GNOME Bugzilla – Bug 685421
Stock focus ring theming is not good enough
Last modified: 2014-05-12 02:01:21 UTC
The stock implementation of gtk_render_focus() in GtkThemingEngine only takes two style properties into account: focus-line-width and focus-line-pattern. It's not possible to: - change the focus ring color - change the focus ring line radius - use a different style that is not either solid or dashed There's also a couple of other style propreties that deal with focus, but they're left to each individual widget to be implemented: - focus-padding: an additional padding between the focus line and the widget edge. Some widgets allocate this extra space. - interior-focus: whether to draw the focus ring inside a widget or outside as an additional bevel. Some widgets read the value of this style property and change the size and position of the focus ring. I think a rough plan to change this status quo would include: - change gtk_render_focus() to call gtk_render_frame() internally: this would solve the first three problems mentioned in this bug report - as e.g. in a GtkButton, gtk_render_focus() is called with the style context of the button, we then need a way for the theme to select the focus ring element. Possible ideas: 1) add a "focus-ring" style class on the context when rendering the focus ring - this has probably the downside of requiring high specificity selectors in the theme that override borders for e.g. buttons in different scenarios; 2) make it a region 3) make it so that every focusable widget style context has a "virtual" child with a specific style class. - the focus ring by default would have the same width of the frame; the focus-padding style property could be replaced by setting a margin on the focus ring element - If we still want to support something like interior-focus, it could be possible to set a padding on the focus-ring element; this would make it bigger than the frame, and keep the element inside, but it would probably complicate a bit the rendering code to support it generically inside widgets. Opinions?
What is missing from outline in the regular box model, and using that and borders with :focus in the CSS? My solution is to stop using gtk_render_focus() completely, ignore all style properties and just use better CSS in the theme.
(In reply to comment #1) > What is missing from outline in the regular box model, and using that and > borders with :focus in the CSS? The problem with outline is it misses the radius; you're right in that we could use outline-offset instead of margins and paddings in my previous example with frames, to decide the distance of the focus ring from the frame though. > My solution is to stop using gtk_render_focus() completely, ignore all style > properties and just use better CSS in the theme. But :focus and the focus ring are two different things - e.g. a button can be of state focused with no focus ring displayed. We would still need an element, a widget state or a style class specifically for the "I have a focus ring" state - I don't see any way around it unless we decide that outlines in GTK are *only* used for focus, and then the theme could just set outline-width etc in a generic selector and it would only be rendered when a focus ring is needed.
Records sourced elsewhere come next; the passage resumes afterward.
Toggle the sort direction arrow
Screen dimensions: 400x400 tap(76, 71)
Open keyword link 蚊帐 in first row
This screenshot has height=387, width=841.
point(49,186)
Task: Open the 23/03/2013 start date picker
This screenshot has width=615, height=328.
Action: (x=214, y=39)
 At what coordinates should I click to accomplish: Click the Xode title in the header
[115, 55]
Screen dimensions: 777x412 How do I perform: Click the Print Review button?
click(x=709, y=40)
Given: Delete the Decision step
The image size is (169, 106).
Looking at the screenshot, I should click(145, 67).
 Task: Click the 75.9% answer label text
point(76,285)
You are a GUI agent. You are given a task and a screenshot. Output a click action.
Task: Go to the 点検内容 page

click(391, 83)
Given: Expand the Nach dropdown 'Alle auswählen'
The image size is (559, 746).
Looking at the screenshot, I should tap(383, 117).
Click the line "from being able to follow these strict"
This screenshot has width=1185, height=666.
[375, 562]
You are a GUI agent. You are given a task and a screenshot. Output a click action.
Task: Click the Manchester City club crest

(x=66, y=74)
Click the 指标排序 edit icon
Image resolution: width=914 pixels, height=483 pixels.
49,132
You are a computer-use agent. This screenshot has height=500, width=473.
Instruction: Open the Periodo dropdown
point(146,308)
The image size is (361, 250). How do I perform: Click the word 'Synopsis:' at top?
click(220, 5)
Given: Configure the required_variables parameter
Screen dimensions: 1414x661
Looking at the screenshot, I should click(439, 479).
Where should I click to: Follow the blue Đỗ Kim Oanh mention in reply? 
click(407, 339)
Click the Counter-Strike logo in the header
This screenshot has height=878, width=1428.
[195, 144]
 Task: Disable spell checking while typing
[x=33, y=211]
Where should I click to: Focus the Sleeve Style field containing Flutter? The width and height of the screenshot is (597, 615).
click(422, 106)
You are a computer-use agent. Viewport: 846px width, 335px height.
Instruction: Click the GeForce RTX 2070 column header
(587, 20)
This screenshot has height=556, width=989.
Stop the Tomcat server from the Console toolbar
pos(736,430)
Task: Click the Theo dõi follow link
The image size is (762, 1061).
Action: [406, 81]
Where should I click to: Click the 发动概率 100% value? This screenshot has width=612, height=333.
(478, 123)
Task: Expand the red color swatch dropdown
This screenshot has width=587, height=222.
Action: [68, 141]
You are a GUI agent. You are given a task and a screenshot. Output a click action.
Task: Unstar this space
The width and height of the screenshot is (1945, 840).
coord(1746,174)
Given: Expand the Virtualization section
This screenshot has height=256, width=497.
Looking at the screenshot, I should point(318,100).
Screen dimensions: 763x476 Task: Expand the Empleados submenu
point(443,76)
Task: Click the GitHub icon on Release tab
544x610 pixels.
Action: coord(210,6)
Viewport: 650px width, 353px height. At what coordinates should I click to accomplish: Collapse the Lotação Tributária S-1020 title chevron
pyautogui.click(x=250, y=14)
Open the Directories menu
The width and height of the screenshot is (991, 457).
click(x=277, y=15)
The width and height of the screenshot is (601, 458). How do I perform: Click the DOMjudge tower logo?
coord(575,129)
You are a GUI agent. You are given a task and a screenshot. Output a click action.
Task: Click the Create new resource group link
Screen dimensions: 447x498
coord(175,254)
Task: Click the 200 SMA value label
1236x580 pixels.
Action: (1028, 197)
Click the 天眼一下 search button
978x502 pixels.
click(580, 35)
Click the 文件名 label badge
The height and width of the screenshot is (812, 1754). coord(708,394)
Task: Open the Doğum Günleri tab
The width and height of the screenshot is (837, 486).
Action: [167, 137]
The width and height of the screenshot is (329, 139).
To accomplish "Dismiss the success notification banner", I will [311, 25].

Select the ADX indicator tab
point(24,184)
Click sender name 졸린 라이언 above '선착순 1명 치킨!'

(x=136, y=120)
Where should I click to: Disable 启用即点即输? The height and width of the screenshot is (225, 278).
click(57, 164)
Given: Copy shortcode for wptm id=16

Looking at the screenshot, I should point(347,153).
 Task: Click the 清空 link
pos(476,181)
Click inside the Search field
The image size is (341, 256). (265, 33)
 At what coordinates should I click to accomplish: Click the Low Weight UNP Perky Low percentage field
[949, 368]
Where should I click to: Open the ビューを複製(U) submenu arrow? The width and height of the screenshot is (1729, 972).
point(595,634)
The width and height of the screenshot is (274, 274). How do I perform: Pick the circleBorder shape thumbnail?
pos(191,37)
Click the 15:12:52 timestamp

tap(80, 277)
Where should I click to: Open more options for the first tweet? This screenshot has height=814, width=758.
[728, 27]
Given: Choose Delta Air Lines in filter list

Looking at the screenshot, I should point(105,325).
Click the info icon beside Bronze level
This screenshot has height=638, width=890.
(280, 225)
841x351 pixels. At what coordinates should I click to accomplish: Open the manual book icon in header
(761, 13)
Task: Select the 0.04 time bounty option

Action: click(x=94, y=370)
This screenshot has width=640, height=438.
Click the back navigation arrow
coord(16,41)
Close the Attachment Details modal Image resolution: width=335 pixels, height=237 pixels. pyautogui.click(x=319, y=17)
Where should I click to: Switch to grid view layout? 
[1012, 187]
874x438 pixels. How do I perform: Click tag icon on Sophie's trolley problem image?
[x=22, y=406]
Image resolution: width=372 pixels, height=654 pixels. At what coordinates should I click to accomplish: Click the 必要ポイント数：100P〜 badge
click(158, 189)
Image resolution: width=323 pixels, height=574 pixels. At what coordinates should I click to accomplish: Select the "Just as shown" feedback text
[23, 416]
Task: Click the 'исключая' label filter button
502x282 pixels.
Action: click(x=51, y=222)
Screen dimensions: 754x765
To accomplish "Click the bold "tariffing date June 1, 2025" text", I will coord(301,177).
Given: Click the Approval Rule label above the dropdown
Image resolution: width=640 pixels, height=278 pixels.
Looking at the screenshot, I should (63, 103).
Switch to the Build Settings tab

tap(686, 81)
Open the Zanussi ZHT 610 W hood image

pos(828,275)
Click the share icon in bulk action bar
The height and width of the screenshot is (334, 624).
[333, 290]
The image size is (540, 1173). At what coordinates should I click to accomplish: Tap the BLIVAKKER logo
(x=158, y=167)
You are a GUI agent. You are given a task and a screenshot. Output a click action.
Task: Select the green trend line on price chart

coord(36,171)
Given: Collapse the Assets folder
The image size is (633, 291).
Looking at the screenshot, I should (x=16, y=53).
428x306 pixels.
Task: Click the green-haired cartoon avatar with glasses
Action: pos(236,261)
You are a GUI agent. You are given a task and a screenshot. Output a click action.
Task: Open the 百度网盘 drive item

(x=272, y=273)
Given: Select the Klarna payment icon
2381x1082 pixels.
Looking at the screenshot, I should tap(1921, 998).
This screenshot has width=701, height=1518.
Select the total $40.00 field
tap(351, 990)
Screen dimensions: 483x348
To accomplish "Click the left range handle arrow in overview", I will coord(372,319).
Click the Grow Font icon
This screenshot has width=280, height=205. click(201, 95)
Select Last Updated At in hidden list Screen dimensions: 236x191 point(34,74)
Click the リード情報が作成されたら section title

(In reply to comment #2) > But :focus and the focus ring are two different things - e.g. a button can be > of state focused with no focus ring displayed. > I think this is a bug. A widget that does not want to appear focused should not set :focus when rendering. Unless we think it's up to the theme to decide if a button should have a focus ring. But I think it's based on application state, no?
(In reply to comment #3) > (In reply to comment #2) > > But :focus and the focus ring are two different things - e.g. a button can be > > of state focused with no focus ring displayed. > > > I think this is a bug. A widget that does not want to appear focused should not > set :focus when rendering. Unless we think it's up to the theme to decide if a > button should have a focus ring. But I think it's based on application state, > no? What I mean is that right now the fact that a widget is of state focused doesn't imply it renders the focus ring (but it might still use a different border to indicate that is focused), because key navigation and default focus widgets are two different things. Whether a focus ring will be drawn depends on the value returned by gtk_widget_has_visible_focus(), which in turn changes depending from the value of the gtk-visible-focus GtkSetting (which can also be set by themes, yes). I think keeping such a distinction is worthwhile, because we want to hide the focus ring until key navigation is used - hence the separate element.
What I think we agreed on on IRC today: 1. Make sure widgets respect CSS padding 2. Stop using focus-padding and focus-line-width 3. Fix CSS in adwaita to use padding instead of focus-padding and focus-line-width 4. Make sure widgets respect margins 5. Introduce outline-radius CSS 6. Make render_focus() draw the outline (instead of render_frame() ) so that it appears on top of content 7. Deprecate focus-line-pattern, focus-padding, focus-line-width Does that sound right?
> 4. Make sure widgets respect margins I think we can leave that out of this bug. It's something widgets should do, but I think it's not necessary to get this thing working. Other than that: yes, that's a plan that should work.
Do we have a list of widgets that need changes / fixes before we can move forward with killing the focus drawing code in adwaita ?
The first part of this was implemented now in GTK+ master. What remains to be done is: * change the theme to use regular padding for widgets * change widgets to not read focus-line-width/focus-padding * deprecating the focus properties I'll try to work on these items in the next couple days.
This is actually complete now from my point of view. Let's open separate bugs if further improvements are needed.